DADE CITY — The verdict came quickly Friday. Michael McAdams was guilty of first-degree murder for killing his estranged wife and her boyfriend in a jealous rage.
The victims' families spoke of heartbreak and loss.
"You have shattered the lives of many," said Carol Andrews, who lost her stepson.
McAdams, 49, showed little reaction to any of it, leaving Mrs. Andrews with a question.
"Are you remorseful?" she asked across the courtroom. "I just have to know."
He didn't answer.
McAdams didn't deny killing the pair, but his attorneys argued it was a spontaneous crime of passion — a manslaughter.
He and his wife of 24 years, Lynda, had recently separated, and she had become romantically involved with William Ryan Andrews, 37, a co-worker.
In a taped interview with detectives, McAdams said he had told his wife she could see other men — just not in their house. He still loved her and hoped to one day win her back.
When he drove to the Palamino Lake Drive house they shared in Darby the night of Oct. 18, 2009, he saw an unfamiliar truck in the driveway.
When he knocked on the door, he said his wife answered the door naked. He and Andrews began arguing, McAdams said, with Andrews taunting him and insulting his manhood. McAdams said he decided to leave.
But when he looked in a window, he said he saw the couple "going at it." He walked back into the house, grabbing a gun he said was hidden near the front door, and fatally shot them both.
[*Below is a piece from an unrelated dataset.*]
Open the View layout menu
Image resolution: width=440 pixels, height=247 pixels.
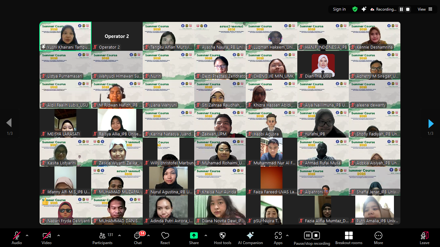[x=425, y=9]
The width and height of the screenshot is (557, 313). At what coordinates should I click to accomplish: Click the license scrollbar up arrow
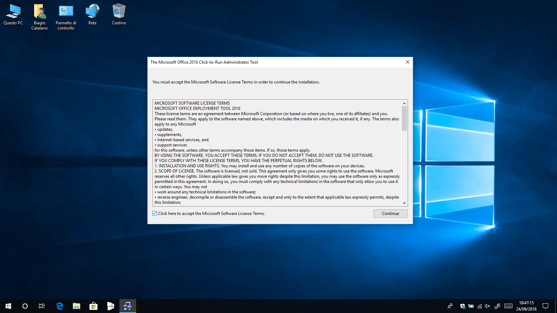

He left but said he couldn't sleep, so he returned to the home, cleaned up the crime scene and drove the bodies to some woods in Hernando County and buried them.
Defense attorney Dillon Vizcarra said McAdams, who had worked for years as a carpenter at Pinellas schools and had never been arrested, was a broken man faced with losing his family and his home.
"He snapped," Vizcarra said on the first day of trial, arguing for a manslaughter conviction.
But prosecutors say the fact that McAdams walked away from the situation and then returned showed an intent to kill.
Some of his claims about how the shooting unfolded didn't add up. McAdams claimed his wife was naked when he arrived, but her body was fully clothed when it was unearthed. Andrews' T-shirt had two apparent bullet holes in the back.
Lynda and Michael McAdams had two daughters, now grown. Both testified in the trial about how concerned they were when they couldn't reach their mother.
McAdams played along, too, for a while, telling two Pasco detectives in the interview five days after the killings that he believed his wife was still alive.
When asked where he thought she and Andrews could be, he answered, "I know she loves St. Augustine."
Circuit Judge Susan Gardner sentenced McAdams to two consecutive life terms with no possibility of parole.
As he was led away, he told three friends in the courtroom that he loves them, his only words throughout the trial.